** WHAT TO DO **
1/ Quote the passage on Henry Moore's Square Form with Cut word for word, starting with "Large Square Form with Cut was" and going on through "sourced his marble.".
2/ Continue the passage on Henry Moore's Square Form with Cut from the point where it stops.

Square Form with Cut

Date1969
Artwork TypeSculpture
Catalogue NumberLH 598 concrete
Dimensionsartwork: 139.7 cm
Signature

unsigned

OwnershipThe Henry Moore Foundation: acquired 1987
More Information

Square Form with Cut was realised in three vastly different scales. The original maquette (LH 597), just 20 cm high, was produced in a bronze edition of 9+1. In 1971, Moore completed Large Square Form With Cut (LH 599), a towering creation in pale marble, over 5 m tall and weighing 180 tonnes. In between the two, Moore made a version of intermediate size, which he produced in three different materials: fibreglass, black marble and concrete. The concrete version in the Foundation’s collection is the last work Moore made in this material, and one of around thirty concrete sculptures he made in his lifetime.[1] Explaining his initial interest in the material in the 1920s, he said: ‘At the time reinforced concrete was the new material for architecture. As I have always been interested in materials, I thought I ought to learn about the use of concrete for sculpture in case I ever wanted to connect a piece of sculpture with a concrete building.’[2] Here, Moore’s choice of material enhances the work’s architectural associations.[3]

 

The full size version of this sculpture was shown at Moore’s acclaimed 1972 exhibition at the Forte di Belvedere in Florence, which included almost 300 works and attracted over 345,000 visitors. Moore had loved Florence since his first visit as a student in 1925, and believed there could be no better place in the world ‘for showing sculpture in the open-air, in relationship to architecture’ than the Forte di Belvedere, a hillside fortress with panoramic views of the Renaissance city. He acknowledged, however, that the Belvedere’s ‘powerful grandeur and architectural monumentality’ would make it a ‘frightening competitor for any sculpture’ and that the exhibition would present considerable logistical challenges.[4]

 

Large Square Form with Cut was the largest and heaviest work shown at the Belvedere. Moore initially made a trial version in polystyrene, assembled in situ on the bastions, to test the volumetric impact of the sculpture against the Florentine skyline. To translate this monumental vision into marble, Moore enlisted the help of Italian stone merchants, Henraux. Moore had collaborated with Henraux on other ambitious carvings, and knew they could provide both the materials and technical expertise required.[5] For Large Square Form with Cut, Moore selected a pale Rio Serra marble from Henraux’s quarries in the Monte Altissimo, near Carrara in Tuscany, where Michelangelo had sourced his marble.

[Dataset items]
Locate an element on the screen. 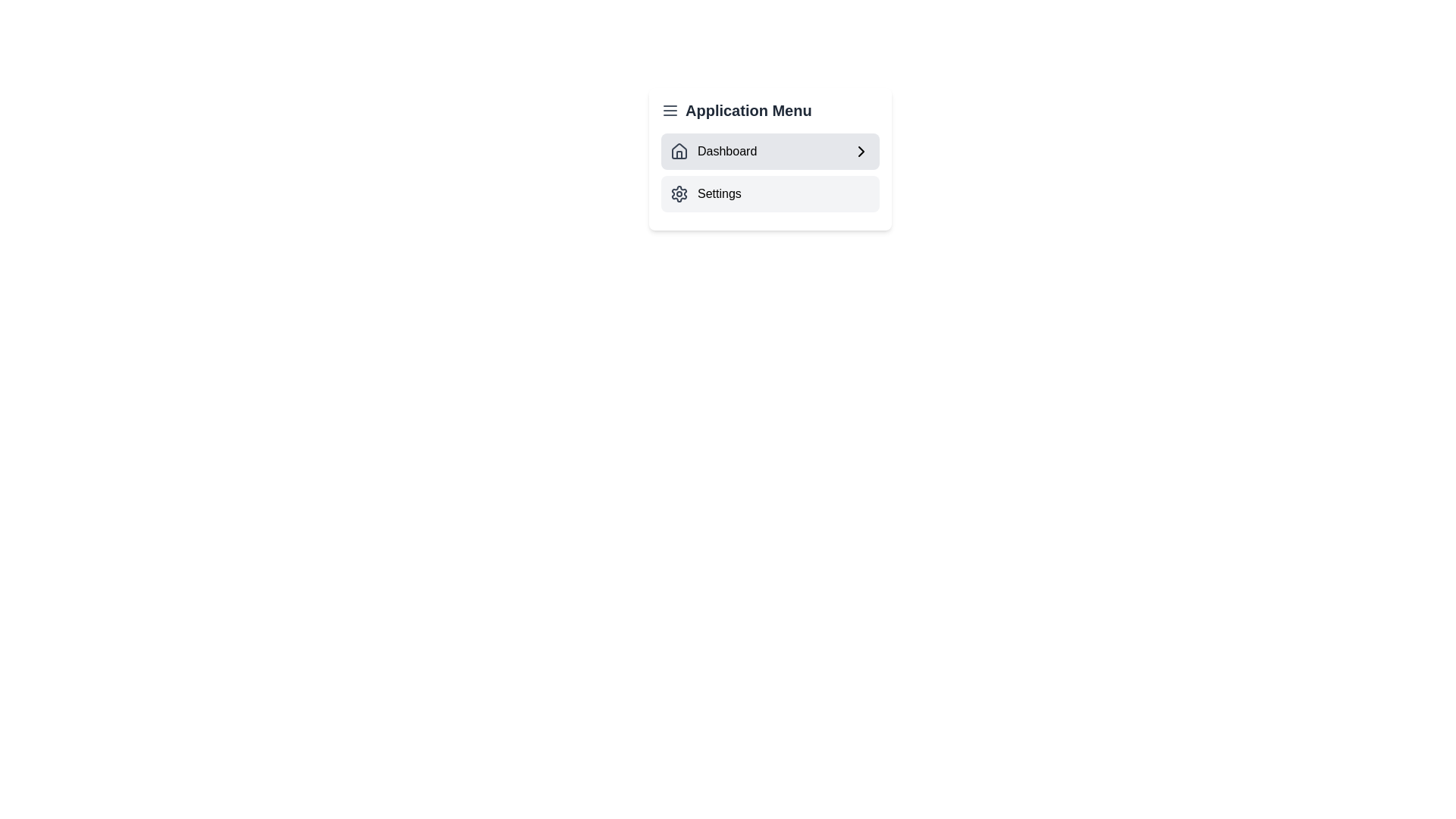  the icon located is located at coordinates (679, 151).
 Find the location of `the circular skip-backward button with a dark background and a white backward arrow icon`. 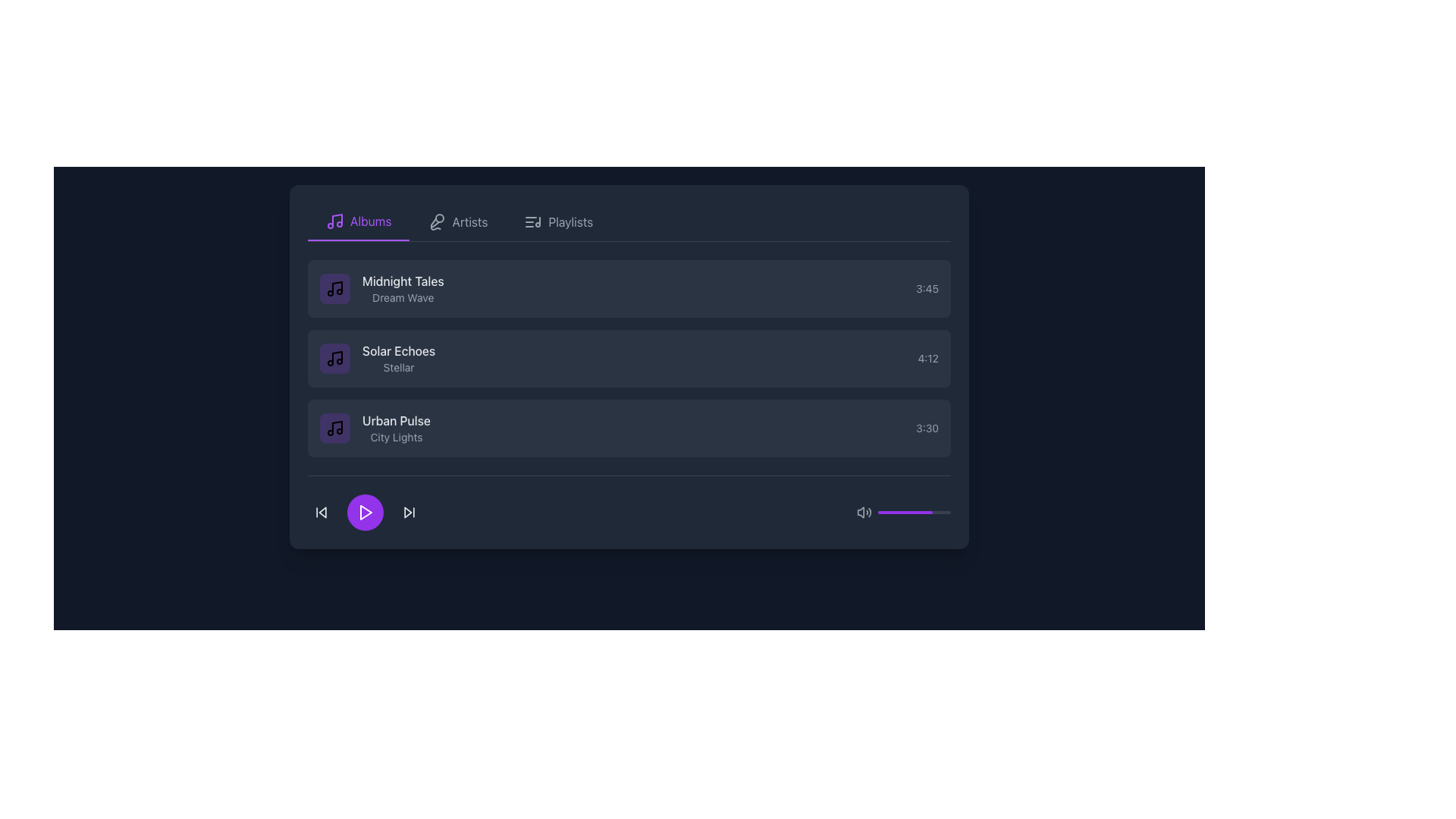

the circular skip-backward button with a dark background and a white backward arrow icon is located at coordinates (320, 512).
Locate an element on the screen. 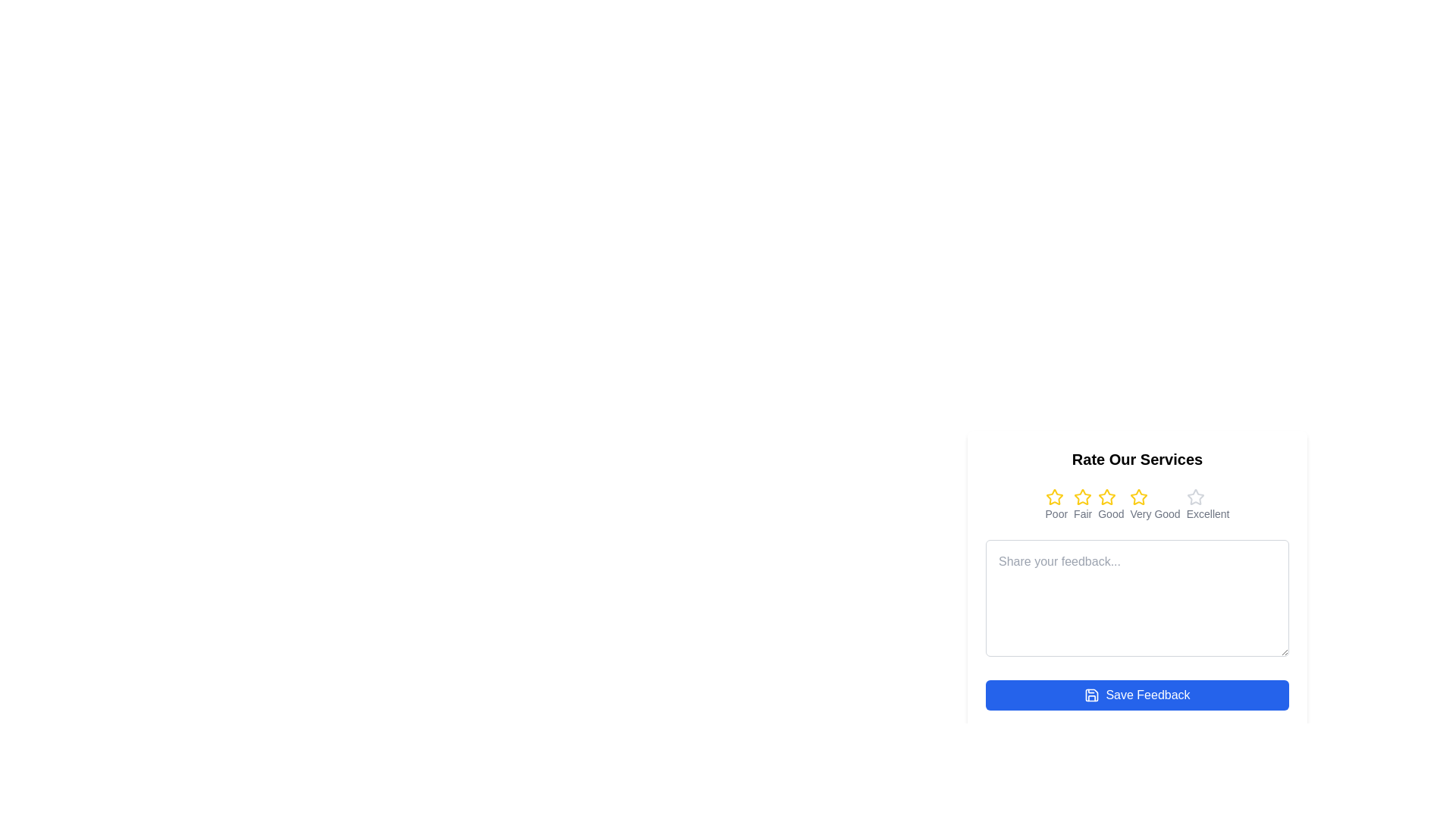  the fifth star button representing the 'Excellent' rating in the star-based rating system is located at coordinates (1194, 497).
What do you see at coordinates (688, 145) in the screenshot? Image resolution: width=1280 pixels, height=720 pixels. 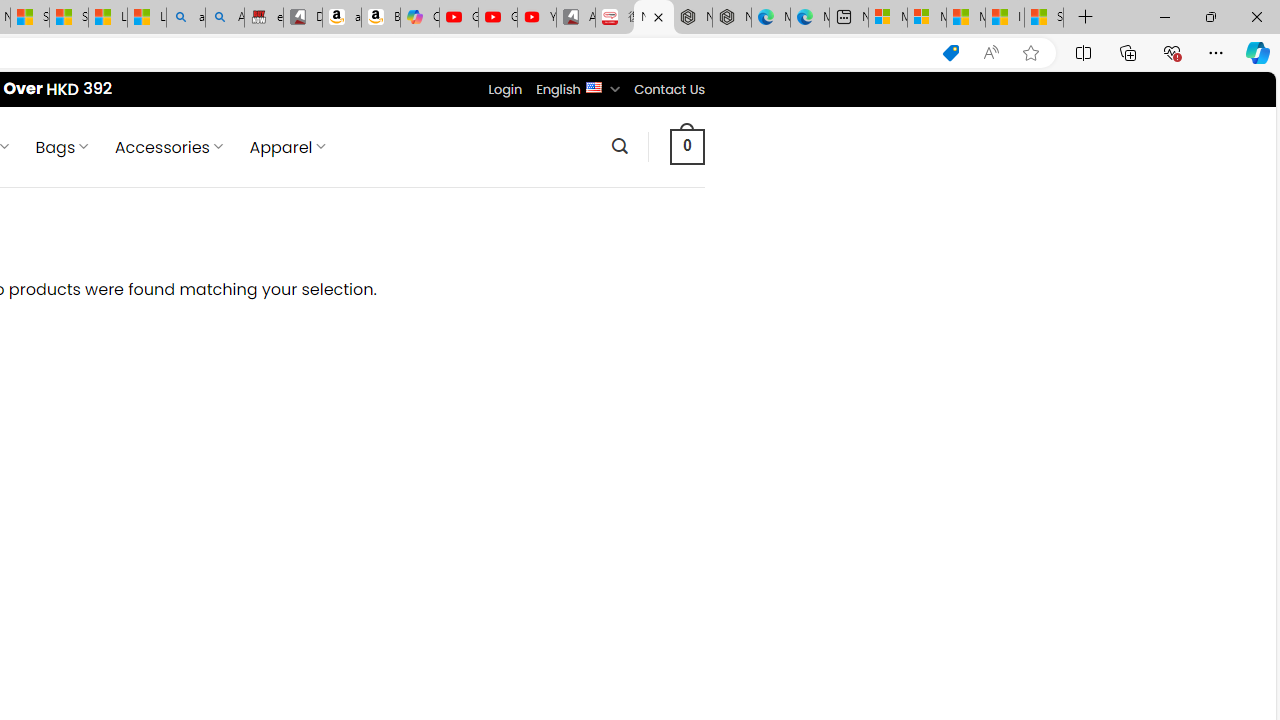 I see `'  0  '` at bounding box center [688, 145].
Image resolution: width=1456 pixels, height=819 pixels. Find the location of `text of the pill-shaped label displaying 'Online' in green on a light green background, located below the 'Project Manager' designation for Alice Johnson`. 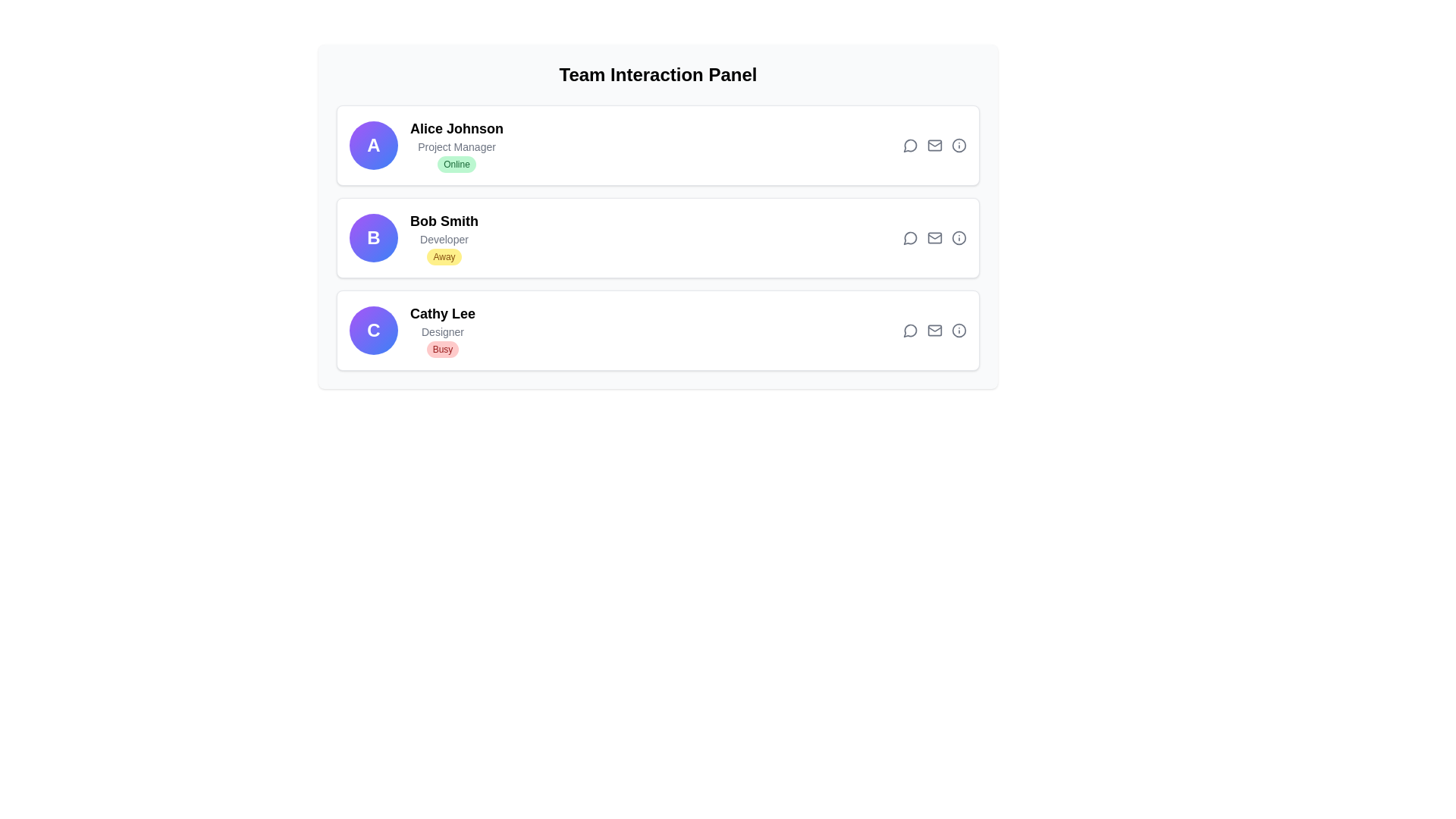

text of the pill-shaped label displaying 'Online' in green on a light green background, located below the 'Project Manager' designation for Alice Johnson is located at coordinates (456, 164).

** EXERCISE ANSWERS **
1/
Large Square Form with Cut was the largest and heaviest work shown at the Belvedere. Moore initially made a trial version in polystyrene, assembled in situ on the bastions, to test the volumetric impact of the sculpture against the Florentine skyline. To translate this monumental vision into marble, Moore enlisted the help of Italian stone merchants, Henraux. Moore had collaborated with Henraux on other ambitious carvings, and knew they could provide both the materials and technical expertise required.[5] For Large Square Form with Cut, Moore selected a pale Rio Serra marble from Henraux’s quarries in the Monte Altissimo, near Carrara in Tuscany, where Michelangelo had sourced his marble.

2/
 

The finished work comprised 60 separate blocks of stone. The narrow archway providing access to the Belvedere meant that every block had to be craned up to the battlements individually, before being reassembled layer by layer like a stone wall. Realised on this massive scale, the work’s simplified forms have the timeless immutability of a piece of architecture, while also exuding their own internal life force. The square outer form, bulging with energy, is penetrated by a giant circular aperture which frames the view beyond, connecting sculpture and landscape. The delicate equilibrium between contrasting forms, solid and void, is also marked by a sense of tension, as if one could subsume the other at any moment. The dividing cut – crisp and clinical in its execution – further activates the form, enhancing the impression that it is standing under its own internal energy.

 

After the exhibition, the work was acquired by the city of Prato, not far from Florence, where it remains on public display.



[1] Moore made his first concrete sculpture, Baby’s Head (LH 35), in 1926. The subject is his niece, Mary. He modelled her head from life and made a plaster mould which he filled with concrete.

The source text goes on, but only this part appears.